Observation Point Trail – Zion National Park’s Greatest Hike

Hiking in Zion National Park is the one and only way to explore this epic national park in Utah. And although there are a number of superb hiking trails in Zion, from easy walks on flat paved walkways to thigh-crunching climbs, there is one that stands out from the rest—the Observation Point Trail.

Observation Point vs Angels Landing – Which One Is Better?

Before you start commenting; I know that Angels Landing is considered to be the best hike in Zion National Park, but I completely disagree. Angels Landing is definitely the most popular hike in the park, which, as a result, makes that it’s typically much, much too crowded. I hiked this trail, too, and while it’s undeniably worth hiking, its enormous crowds spoiled it completely for me.

But then, there is Observation Point. This is not just a valuable alternative; it’s simply downright a better hike than Angels Landing. For the time and effort spent, the Observation Point Trail kicks Angels Landing’s butt for many reasons. There are much fewer people, the trail runs through a gorgeous slot canyon, and it ends at what has the be the greatest viewpoint in Zion National Park. There’s a reason that Observation Point bears the name it does.

So, in the Observation Point vs Angels Landing discussion, I just have to take the side of the Observation Point hike. It’s really a no-brainer for me personally.

The Best Hike in Zion National Park

This is the southernmost of the five Utah national parks, and it’s a real stunner. Nearly 4.3 million people visited Zion in 2016, placing it in the top five of most visited national parks in America. Set at one of the giant steps of the “Grand Staircase”—Bryce Canyon is the upper step while Grand Canyon is the lowest step—this is a place of sandstone caves, slot canyons, ravines, hanging gardens and weeping rocks, and striking rock formations.

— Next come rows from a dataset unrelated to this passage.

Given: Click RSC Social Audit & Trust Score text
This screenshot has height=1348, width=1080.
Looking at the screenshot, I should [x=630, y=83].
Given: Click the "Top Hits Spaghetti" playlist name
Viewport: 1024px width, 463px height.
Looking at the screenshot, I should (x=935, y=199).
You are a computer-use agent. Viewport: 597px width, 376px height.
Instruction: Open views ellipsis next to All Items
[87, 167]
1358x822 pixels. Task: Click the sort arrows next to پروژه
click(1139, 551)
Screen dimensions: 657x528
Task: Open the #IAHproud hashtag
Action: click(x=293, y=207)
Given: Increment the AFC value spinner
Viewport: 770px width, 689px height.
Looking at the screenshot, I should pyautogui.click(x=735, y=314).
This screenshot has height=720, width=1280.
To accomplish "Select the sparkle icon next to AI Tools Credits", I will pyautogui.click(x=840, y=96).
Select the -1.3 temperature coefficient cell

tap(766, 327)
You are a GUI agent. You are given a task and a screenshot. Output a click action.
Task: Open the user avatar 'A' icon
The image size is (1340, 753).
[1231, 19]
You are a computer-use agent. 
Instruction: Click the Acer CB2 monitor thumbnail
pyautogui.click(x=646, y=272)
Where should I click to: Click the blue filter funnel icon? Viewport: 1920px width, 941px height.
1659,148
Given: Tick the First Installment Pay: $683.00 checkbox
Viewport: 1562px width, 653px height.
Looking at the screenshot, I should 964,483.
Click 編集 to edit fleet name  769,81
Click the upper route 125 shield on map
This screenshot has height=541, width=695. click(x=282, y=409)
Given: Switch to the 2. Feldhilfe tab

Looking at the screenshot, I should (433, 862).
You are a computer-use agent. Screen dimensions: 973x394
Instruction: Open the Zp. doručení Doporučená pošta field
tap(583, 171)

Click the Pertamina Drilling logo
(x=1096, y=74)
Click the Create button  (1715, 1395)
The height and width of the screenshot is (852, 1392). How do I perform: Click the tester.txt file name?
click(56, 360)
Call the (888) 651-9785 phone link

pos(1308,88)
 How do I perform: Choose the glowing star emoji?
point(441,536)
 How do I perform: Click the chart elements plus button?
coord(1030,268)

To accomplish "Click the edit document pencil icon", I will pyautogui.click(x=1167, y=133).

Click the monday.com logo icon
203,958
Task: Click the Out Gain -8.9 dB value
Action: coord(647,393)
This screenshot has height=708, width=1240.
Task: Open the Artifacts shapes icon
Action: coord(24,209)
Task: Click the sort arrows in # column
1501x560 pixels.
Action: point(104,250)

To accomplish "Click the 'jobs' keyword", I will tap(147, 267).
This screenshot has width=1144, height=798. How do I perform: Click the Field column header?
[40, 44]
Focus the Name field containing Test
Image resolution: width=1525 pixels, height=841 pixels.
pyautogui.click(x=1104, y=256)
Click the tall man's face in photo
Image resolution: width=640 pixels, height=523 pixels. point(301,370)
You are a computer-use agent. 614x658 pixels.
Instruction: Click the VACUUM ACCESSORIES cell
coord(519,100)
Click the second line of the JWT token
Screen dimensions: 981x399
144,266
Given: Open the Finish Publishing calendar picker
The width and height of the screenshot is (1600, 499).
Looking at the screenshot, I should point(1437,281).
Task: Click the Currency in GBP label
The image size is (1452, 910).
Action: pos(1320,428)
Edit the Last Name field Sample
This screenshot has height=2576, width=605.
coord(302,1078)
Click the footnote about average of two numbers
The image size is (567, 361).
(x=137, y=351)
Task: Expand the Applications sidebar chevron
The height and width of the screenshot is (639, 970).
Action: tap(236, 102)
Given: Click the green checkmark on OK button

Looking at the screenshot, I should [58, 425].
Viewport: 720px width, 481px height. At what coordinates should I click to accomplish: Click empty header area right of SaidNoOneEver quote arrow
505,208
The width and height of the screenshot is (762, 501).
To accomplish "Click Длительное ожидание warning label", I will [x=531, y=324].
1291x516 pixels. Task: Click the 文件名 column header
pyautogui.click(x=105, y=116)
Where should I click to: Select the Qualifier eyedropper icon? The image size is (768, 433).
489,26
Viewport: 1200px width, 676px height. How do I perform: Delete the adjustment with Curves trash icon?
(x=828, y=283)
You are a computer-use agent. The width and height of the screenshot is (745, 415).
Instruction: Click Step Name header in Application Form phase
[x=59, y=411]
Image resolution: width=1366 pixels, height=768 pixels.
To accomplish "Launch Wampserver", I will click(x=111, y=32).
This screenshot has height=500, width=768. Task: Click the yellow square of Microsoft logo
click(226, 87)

On the Observation Point Trail, you’ll hit pretty much all of these. The trailhead lies at Weeping Rock, one of the nine Zion Canyon Shuttle Bus stops. As this name suggests, you can see a “weeping rock” there, essentially a dripping spring. Although this very short trail isn’t part of the Observation Point Trail, I do recommend walking it. Consider it a warm-up for the strenuous climb up to the rim of Zion Canyon afterwards.

Note that this is one of the most difficult hikes in Zion National Park, climbing a grand total of 2,150 vertical feet (655 meters). The hike is 8 miles roundtrip (13 kilometers) and you should count on 5-6 hours to finish it.

Even though this hike is tough and steep, the trail itself is much wider than Angels Landing. It is, therefore, much less scary and better suited for people with a fear of heights. There are still plenty of (very) exposed sections, though, so please do be careful during your hike. Use common sense and don’t go too close to the rim’s edge—there are no railings, ropes or the like.

The Observation Point Trail basically consists of two different sections. The first half of the hike is on the East Rim Trail and includes lots of long and strenuous switchbacks. To ease to ascent and offer some reward, this section also runs through Echo Canyon, which is one of the most beautiful slot canyons I’ve ever seen in my life.

When you look up, the flat side of Cable Mountain towers imposingly above and the rest of the climb takes you ever so slowly to the top of the mountain. Although it may seem as if you’ll never get there, once you do reach the rim, it’s an easy walk the rest of the way.

That last mile or so runs along the rim of Zion Canyon, offering increasingly awesome views until you reach the ultimate reward—the heartstoppingly spectacular view from Observation Point.

Perched no fewer than 6,508 feet (1,983 meters) above sea level, this is the single best viewpoint in Zion National Park. From its rocky ledge, you can actually look about 600 feet (200 meters) down on Angels Landing. As I mentioned before, from there, it’s a vertical drop of 2,150 feet (655 meters) to the bottom of the canyon and the Virgin River.

Looking straight ahead, the panorama takes in much of Zion Canyon and the winding course of the Virgin River, including striking formations such as Cathedral Mountain and Red Arch Mountain.

Rest your weary legs and take an hour or so to take in the views before retracing your steps down to the trailhead at Weeping Rock. Head back to your campsite—camping in Zion National Park is a “must”—, crack open a beer and spend the rest of the evening around a crackling campfire, sharing a well-deserved meal and telling stories well into the star-filled night.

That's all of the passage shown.